TASK ITEM: Nothing but the lines from the one showing "How do I perform: Open" through the final line of the data below belongs in the answer, duplicated exactly and without pictures.

Screenshot grounding data
--------------------------------

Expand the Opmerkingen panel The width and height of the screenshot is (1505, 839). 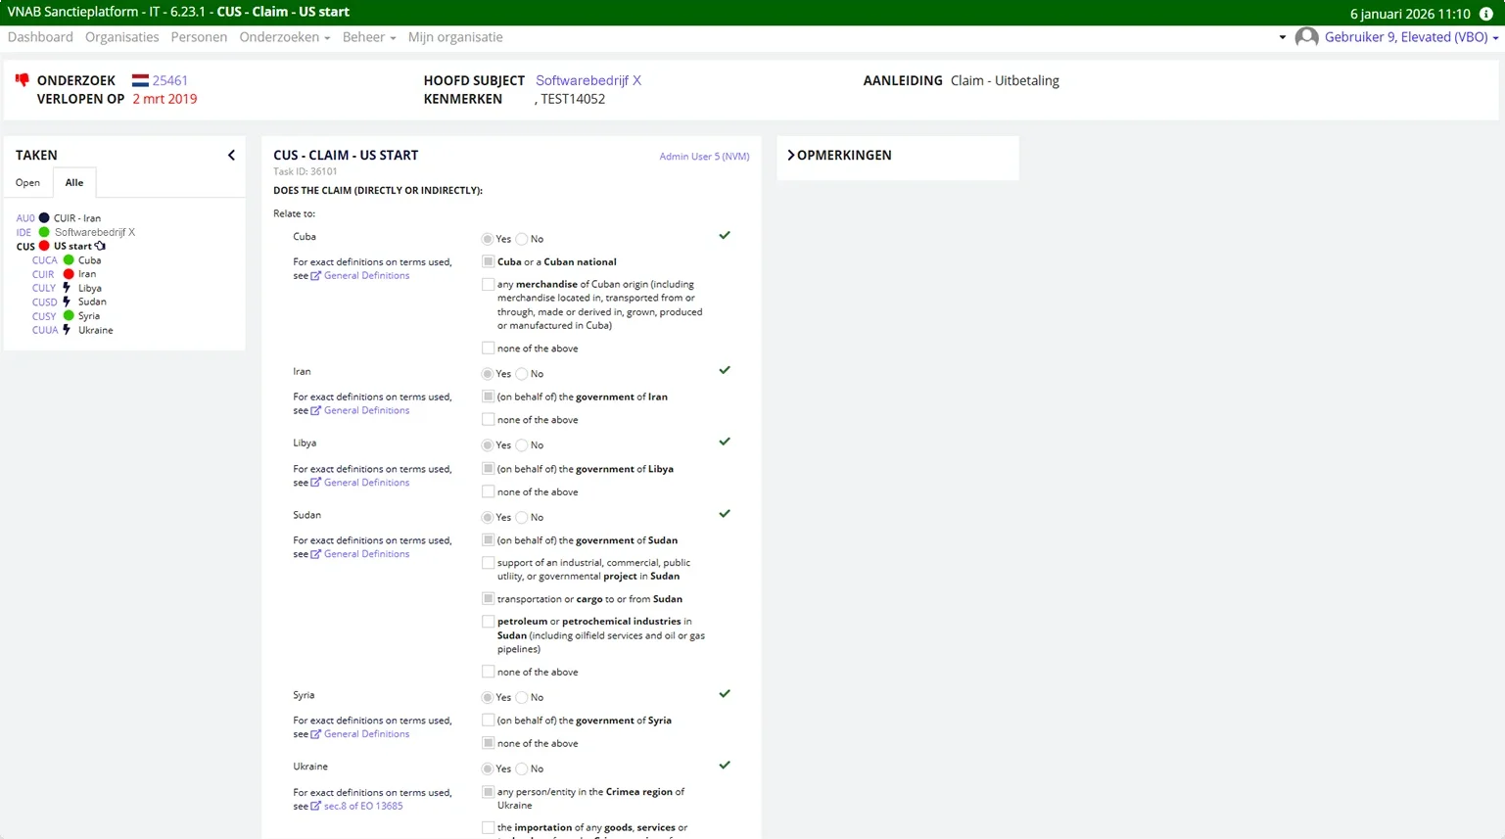coord(791,155)
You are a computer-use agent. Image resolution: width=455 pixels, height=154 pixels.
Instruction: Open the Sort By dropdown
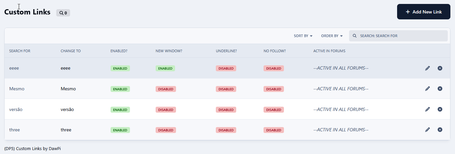point(303,36)
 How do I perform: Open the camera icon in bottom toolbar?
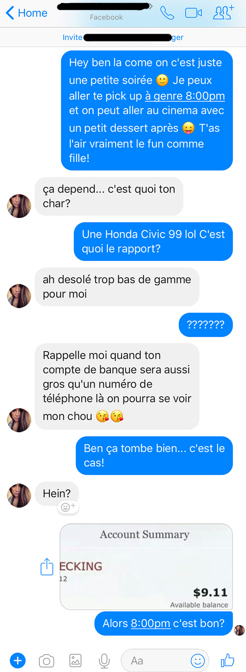tap(46, 661)
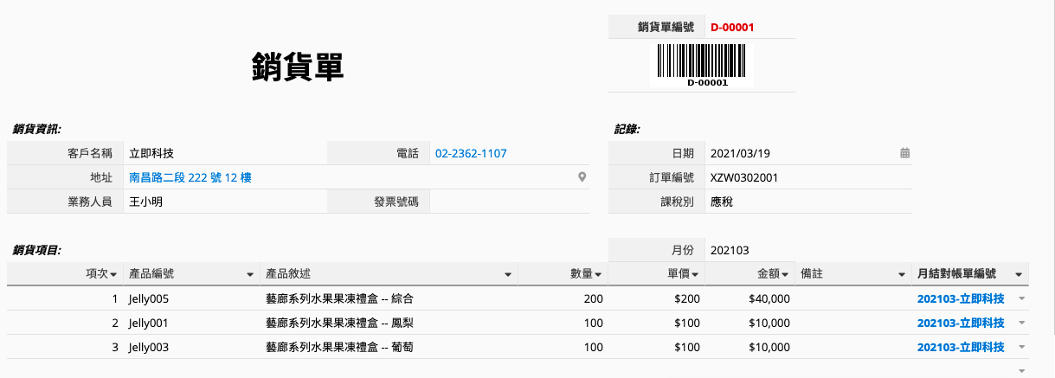1055x378 pixels.
Task: Select the Jelly005 product code cell
Action: 191,298
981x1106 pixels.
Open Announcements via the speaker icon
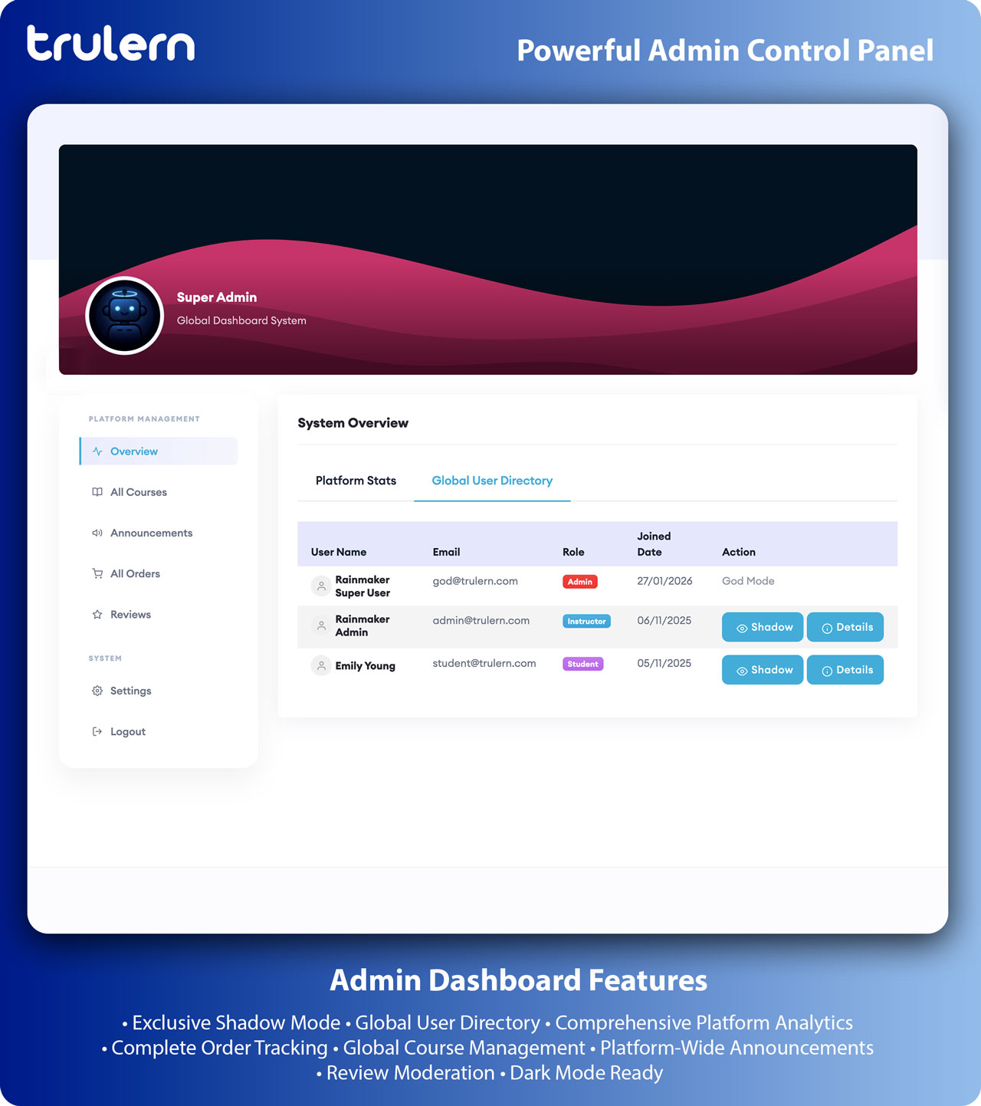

--------------------------------

RESULT:
 How do I perform: Open the camera icon in bottom toolbar?
tap(46, 661)
1055x378 pixels.
Task: Select the Jelly005 product code cell
Action: 191,298
981x1106 pixels.
Open Announcements via the speaker icon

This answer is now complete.